Some marketing is in your face. And sometimes, it's a subtlety waiting for discovery and the wave of earned media that will follow. KFC, part of Yum! Brands, has proved itself more than capable of both with a -- sorry, can't help myself -- brand-new insight into its Twitter account that came from a user of the social network.

The more obvious promotions have been noteworthy over the last few years. For example, there was the KFC-branded smartphone in China, with a decent feature set and a couple of company apps, including one that lets users select music to play at any KFC restaurant they visit there. Sending a chicken sandwich into the stratosphere tethered to a balloon for four days with a live 4K video feed was out of the ordinary. And there was the KFC chicken corsage campaign.

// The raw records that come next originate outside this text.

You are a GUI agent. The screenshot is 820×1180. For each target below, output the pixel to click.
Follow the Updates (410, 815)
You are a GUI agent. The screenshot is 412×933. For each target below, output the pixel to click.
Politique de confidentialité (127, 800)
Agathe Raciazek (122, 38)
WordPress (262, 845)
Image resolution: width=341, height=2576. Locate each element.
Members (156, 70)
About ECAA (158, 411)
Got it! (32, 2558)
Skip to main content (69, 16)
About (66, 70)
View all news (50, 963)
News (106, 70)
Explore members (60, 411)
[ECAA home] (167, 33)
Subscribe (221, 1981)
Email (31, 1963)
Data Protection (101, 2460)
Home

KFC depends on humor and whimsy in its marketing. But, of late, it's also looked back to reestablish links with its founding by Harlan Sanders, long before he sold his interest in the business. Actor Rob Lowe currently plays the Sanders character, for example.

Part of the continuity with the past is the basis for the Twitter joke. As a user noticed, the KFC Twitter account follows 11 people. Five of them are former members of the Spice Girls. The other six include a famous musician, a Santa Clara University head coach, a member of the Green Bay Packers, a Los Angeles City Council president, a journalist, and a martial artist.

All of the latter share one thing: the given name of Herb.

KFC follows 11 herbs and spices.

Genius is a word that gets kicked around a lot, but this is a bit of marketing genius. Subtle, waiting for the day when someone would notice, mention it, with all the press that would follow. The humor is completely in keeping with the overall tone of KFC campaigns and the company couldn't invoke its history any better than with a reference to 11 herbs and spices.

What's even more remarkable about KFC's marketing is that such efforts can so easily go careening off the rails. There's the temptation to get too clever or to release an excess of promotions in rapid succession that become predictable. There's just enough time between them now for people to forget about the last one and enjoy the current.

How long can they keep it up? Hard to say. In my experience, you can keep something rolling for a few years and then you get a change in management, with the new people deciding to put their mark on the operations. Given how rare great marketing is, the result is usually terrible.